L'attente c'est tout simplement le sérieux de l'intention

  Alain Bashung aurait certainement été de la partie. Car à République, l’ambiance est aussi celle d’un festival. C’est pourquoi l’atmosphère est importante : on écoute de la musique, on apprend (ou réapprend) peut-être des notions de sociologie, on mange pour le prix qu’on décide, on ne lève pas beaucoup de slogans mais on s’assoit plutôt pour jouer aux cartes : nous sommes loin d’avoir finis de rabattre notre jeu. Il est question de tenir les nuits à venir et même si le temps est capricieux. Ces Nuits inspirent forcément force de débats médiatiques. Malgré des efforts considérables, certains ne comprennent toujours pas pourquoi ces « enfants » pensent qu’ils se sont faits avoir. Et oui, Madame de Menthon par exemple, « n’arrive pas à croire qu’un jeune qui a la vie devant lui, dans un des pays les plus beaux du monde ait peur de la précarité » Elle reste scandalisée, à vingt-deux heures au micro de France culture. D’ailleurs, elle n’aime pas le mot de précarité car il ne veut rien dire : ce sont ces « enfants » qui sont « eux même dans ce désir de changement, ils ont très bien compris leur époque » puisque tous les deux ans ils veulent changer d’entreprise. On aurait eu envie de faire la sourde oreille, mais trop tard.
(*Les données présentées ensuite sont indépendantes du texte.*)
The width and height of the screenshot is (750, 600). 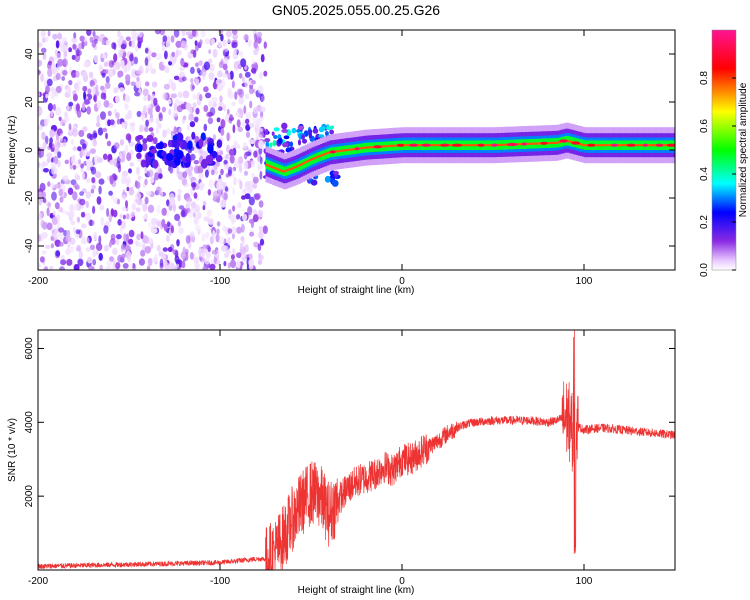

  Ce qui se crée de la Capitale Paris à la place du Capitol à Toulouse, c'est la figure du temps pris dans un élan vital de la conscience. Cela se rapproche de l'attente, c'est-à-dire ce qui relie notre corps à la vie. Il y a trois états d'espace selon le philosophe Vladimir Jankelevitch, L'Aventure, l'Ennui et le Sérieux : l'aventure est le futur, lié à l'espérance et à l'avenir, l'ennui est la dépréciation du présent et sa dérive pathologique vers le passé, quant au sérieux, c'est la tentation de prolonger quelque chose qui est déjà advenu dans le présent. L'attente en réalité se rapproche plus d'un sérieux que d'une aventure, car c'est essayer de prolonger le présent dans le futur - ce n'est pas une rupture radicale avec ce qui précède. L'attente n'est pas une vertu de la rupture concernant à l'aventure. C'est du nouveau mais dans la continuité. Théoriquement il vaut mieux faire la révolution (donc partir à l'aventure) plutôt que de l'attendre car ce ne serait pas une aventure totale : il vaut mieux partir pour une aventure que l'attendre. Soit on fait la révolution soit on ne la fait pas, mais on ne l'attend pas. La révolution est forcément un phénomène social, global, il faut nécessairement quelque chose auquelle on ne s'attend pas.